LISBOA – Na sua estreia como Presidente da República nas celebrações do 25 de Abril, António José Seguro deixou um aviso solene ao país sobre a fragilidade da democracia. O Chefe de Estado alertou que a liberdade não se perde apenas em momentos de rutura abrupta, mas pode "desaparecer aos poucos" através da erosão das instituições e da falta de ética. Perante o Parlamento, Seguro defendeu que a clareza sobre o financiamento partidário é um pilar inegociável da legitimidade política.
Para o Presidente, a transparência nos donativos não é um mero detalhe administrativo, mas um "compromisso com o respeito pelos portugueses", combatendo a opacidade que alimenta a suspeita pública.
Centrando a sua intervenção na necessidade de instituições íntegras, António José Seguro elegeu o combate à corrupção e a celeridade da justiça como prioridades absolutas para o seu mandato. O Presidente alertou ainda para os novos desafios da era digital, defendendo um escrutínio rigoroso sobre o impacto das novas tecnologias na liberdade individual e no funcionamento das democracias modernas.

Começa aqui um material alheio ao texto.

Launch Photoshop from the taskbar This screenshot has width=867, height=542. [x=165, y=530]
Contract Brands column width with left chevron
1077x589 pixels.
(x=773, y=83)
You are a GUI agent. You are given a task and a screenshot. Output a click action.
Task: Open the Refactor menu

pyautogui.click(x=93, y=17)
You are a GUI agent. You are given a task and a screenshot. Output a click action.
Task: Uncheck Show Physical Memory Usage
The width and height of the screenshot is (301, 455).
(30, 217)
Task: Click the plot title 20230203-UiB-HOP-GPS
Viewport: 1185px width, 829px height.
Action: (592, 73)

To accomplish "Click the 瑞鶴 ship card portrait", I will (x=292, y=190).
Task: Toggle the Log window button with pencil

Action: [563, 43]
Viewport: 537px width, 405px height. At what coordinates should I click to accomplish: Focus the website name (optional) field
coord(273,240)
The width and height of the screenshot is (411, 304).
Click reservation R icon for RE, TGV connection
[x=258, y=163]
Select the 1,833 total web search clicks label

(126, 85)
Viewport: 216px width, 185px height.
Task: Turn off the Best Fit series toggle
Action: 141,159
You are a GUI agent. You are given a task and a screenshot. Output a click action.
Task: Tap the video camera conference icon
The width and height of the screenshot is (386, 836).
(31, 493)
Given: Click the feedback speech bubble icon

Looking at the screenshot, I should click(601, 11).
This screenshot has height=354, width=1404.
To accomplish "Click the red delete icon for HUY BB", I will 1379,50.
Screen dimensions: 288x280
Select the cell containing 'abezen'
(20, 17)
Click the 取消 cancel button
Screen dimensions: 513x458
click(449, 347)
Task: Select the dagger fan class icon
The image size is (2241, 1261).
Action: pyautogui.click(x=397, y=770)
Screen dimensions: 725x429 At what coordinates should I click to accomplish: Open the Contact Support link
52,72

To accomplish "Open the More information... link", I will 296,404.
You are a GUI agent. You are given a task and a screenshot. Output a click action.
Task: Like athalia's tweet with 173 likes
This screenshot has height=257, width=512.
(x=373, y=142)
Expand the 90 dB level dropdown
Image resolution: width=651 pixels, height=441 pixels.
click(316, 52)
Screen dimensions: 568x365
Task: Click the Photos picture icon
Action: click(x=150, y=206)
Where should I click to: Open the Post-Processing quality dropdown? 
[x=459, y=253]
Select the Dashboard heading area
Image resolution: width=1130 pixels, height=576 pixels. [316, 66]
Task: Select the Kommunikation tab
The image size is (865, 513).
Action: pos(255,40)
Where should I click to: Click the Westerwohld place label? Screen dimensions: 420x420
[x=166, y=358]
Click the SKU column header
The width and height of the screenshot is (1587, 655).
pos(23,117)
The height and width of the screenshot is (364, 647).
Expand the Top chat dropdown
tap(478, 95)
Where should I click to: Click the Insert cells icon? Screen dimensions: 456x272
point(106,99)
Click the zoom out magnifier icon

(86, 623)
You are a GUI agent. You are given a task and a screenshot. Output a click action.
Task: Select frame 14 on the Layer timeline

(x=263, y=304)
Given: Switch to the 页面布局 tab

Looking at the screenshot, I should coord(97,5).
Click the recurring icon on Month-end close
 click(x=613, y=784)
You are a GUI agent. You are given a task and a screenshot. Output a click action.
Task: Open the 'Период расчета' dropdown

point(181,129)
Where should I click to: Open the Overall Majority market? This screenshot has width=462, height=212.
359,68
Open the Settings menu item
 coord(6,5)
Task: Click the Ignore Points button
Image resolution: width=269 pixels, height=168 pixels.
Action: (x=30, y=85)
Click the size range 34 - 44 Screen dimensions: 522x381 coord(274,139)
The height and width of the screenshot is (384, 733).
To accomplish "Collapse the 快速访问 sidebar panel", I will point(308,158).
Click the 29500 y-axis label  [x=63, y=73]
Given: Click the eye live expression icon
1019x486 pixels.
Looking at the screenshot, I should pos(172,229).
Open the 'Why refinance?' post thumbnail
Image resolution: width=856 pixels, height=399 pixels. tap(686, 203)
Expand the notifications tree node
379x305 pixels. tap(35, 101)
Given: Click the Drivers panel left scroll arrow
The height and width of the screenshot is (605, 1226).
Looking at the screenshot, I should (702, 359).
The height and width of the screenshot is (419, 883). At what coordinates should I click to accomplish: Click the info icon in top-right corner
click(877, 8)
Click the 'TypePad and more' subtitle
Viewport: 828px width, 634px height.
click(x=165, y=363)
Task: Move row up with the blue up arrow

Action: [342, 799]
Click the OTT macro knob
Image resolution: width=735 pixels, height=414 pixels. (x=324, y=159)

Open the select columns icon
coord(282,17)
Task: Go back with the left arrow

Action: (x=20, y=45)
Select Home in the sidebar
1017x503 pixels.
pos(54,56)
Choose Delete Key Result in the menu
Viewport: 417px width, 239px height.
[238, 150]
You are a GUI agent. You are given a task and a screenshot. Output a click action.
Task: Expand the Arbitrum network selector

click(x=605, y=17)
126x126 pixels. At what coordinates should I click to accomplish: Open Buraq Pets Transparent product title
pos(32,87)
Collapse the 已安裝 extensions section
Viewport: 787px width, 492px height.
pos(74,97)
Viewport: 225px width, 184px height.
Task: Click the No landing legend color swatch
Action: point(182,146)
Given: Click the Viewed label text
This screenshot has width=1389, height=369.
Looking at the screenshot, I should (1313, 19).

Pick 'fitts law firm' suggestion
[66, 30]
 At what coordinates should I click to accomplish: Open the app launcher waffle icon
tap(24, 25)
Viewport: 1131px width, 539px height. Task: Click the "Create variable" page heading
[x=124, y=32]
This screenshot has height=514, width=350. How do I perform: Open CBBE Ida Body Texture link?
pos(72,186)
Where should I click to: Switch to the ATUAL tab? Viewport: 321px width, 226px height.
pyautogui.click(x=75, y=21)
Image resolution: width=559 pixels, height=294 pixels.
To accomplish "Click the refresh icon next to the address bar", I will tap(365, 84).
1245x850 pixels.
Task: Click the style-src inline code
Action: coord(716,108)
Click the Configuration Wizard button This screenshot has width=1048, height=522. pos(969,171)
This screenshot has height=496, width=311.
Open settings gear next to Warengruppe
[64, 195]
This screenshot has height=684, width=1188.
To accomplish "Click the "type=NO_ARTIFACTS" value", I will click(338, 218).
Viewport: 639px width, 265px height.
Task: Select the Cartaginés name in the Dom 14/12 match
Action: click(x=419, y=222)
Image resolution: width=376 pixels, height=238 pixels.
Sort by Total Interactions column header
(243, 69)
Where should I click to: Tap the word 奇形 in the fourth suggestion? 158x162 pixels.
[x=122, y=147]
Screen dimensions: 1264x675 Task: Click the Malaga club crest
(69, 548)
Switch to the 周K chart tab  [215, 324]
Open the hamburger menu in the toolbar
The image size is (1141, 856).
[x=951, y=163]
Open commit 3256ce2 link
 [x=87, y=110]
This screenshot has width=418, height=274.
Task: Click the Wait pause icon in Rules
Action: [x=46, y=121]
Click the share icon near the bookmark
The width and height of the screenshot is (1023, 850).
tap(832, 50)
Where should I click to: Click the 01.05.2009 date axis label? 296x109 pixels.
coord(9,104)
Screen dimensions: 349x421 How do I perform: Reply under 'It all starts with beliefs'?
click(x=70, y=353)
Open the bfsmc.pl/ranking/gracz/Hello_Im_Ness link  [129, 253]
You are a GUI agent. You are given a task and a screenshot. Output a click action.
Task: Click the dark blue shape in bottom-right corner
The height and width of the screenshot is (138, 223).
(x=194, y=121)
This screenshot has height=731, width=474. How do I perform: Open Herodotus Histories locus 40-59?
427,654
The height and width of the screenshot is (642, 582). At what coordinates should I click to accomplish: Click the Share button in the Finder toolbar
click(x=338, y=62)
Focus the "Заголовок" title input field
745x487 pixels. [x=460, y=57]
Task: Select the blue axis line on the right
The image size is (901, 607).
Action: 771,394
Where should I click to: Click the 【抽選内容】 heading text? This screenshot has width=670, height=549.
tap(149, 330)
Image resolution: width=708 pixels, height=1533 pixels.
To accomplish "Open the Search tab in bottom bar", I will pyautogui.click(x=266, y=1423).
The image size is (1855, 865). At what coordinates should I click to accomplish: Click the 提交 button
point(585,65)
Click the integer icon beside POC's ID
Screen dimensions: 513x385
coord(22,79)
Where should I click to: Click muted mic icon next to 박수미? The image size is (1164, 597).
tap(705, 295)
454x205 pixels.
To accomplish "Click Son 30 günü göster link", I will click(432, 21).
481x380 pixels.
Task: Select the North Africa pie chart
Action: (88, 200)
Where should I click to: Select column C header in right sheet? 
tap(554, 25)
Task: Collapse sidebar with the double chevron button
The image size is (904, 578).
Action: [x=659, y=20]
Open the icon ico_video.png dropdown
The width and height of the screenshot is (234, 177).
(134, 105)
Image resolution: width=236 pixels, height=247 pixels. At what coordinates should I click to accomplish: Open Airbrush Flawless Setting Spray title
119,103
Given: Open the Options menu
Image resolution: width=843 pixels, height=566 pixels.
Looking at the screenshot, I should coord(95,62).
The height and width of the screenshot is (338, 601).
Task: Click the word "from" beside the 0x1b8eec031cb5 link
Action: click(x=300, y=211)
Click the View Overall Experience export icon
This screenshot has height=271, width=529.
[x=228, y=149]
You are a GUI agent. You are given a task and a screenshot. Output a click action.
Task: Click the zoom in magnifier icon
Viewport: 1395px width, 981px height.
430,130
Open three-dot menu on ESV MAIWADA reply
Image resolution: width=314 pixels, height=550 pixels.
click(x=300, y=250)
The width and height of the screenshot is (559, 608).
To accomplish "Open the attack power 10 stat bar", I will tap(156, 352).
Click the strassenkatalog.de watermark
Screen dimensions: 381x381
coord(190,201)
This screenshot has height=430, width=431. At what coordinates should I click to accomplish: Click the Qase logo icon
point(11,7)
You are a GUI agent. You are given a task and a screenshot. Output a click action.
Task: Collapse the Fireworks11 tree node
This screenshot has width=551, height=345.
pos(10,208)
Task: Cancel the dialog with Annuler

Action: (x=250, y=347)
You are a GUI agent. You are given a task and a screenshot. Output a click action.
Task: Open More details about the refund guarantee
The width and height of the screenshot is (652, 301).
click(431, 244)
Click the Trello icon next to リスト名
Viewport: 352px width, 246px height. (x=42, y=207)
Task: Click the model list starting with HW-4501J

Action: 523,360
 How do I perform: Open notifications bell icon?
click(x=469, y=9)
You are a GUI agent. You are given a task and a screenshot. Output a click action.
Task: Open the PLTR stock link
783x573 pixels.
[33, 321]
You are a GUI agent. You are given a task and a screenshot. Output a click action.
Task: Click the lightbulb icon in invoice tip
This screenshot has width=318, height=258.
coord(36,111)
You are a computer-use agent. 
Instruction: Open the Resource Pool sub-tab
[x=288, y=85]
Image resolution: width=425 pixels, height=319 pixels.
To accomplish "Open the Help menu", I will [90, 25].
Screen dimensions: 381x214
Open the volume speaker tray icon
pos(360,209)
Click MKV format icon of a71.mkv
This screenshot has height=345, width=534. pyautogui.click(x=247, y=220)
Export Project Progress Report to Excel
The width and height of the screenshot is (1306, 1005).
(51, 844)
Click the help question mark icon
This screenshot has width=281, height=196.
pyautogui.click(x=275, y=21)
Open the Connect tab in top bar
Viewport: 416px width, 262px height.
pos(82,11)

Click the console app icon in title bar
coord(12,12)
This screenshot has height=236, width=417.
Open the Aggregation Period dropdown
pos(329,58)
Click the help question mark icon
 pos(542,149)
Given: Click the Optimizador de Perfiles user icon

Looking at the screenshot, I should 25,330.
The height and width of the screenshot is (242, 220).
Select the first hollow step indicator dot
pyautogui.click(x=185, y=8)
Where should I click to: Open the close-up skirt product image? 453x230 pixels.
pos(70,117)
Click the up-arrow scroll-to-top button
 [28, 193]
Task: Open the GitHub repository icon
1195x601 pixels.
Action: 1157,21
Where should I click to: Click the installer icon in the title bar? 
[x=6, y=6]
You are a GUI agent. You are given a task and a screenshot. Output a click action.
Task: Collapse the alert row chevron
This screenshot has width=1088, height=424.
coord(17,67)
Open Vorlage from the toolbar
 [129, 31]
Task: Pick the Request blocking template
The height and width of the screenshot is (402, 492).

Além da integridade política, o Chefe de Estado utilizou a tribuna para denunciar as desigualdades persistentes na sociedade portuguesa, com particular destaque para a disparidade salarial entre homens e mulheres. Seguro reforçou que "a liberdade exige responsabilidade", apelando a uma união de esforços para garantir que os valores de Abril se traduzam em justiça social e igualdade de oportunidades para todos os cidadãos.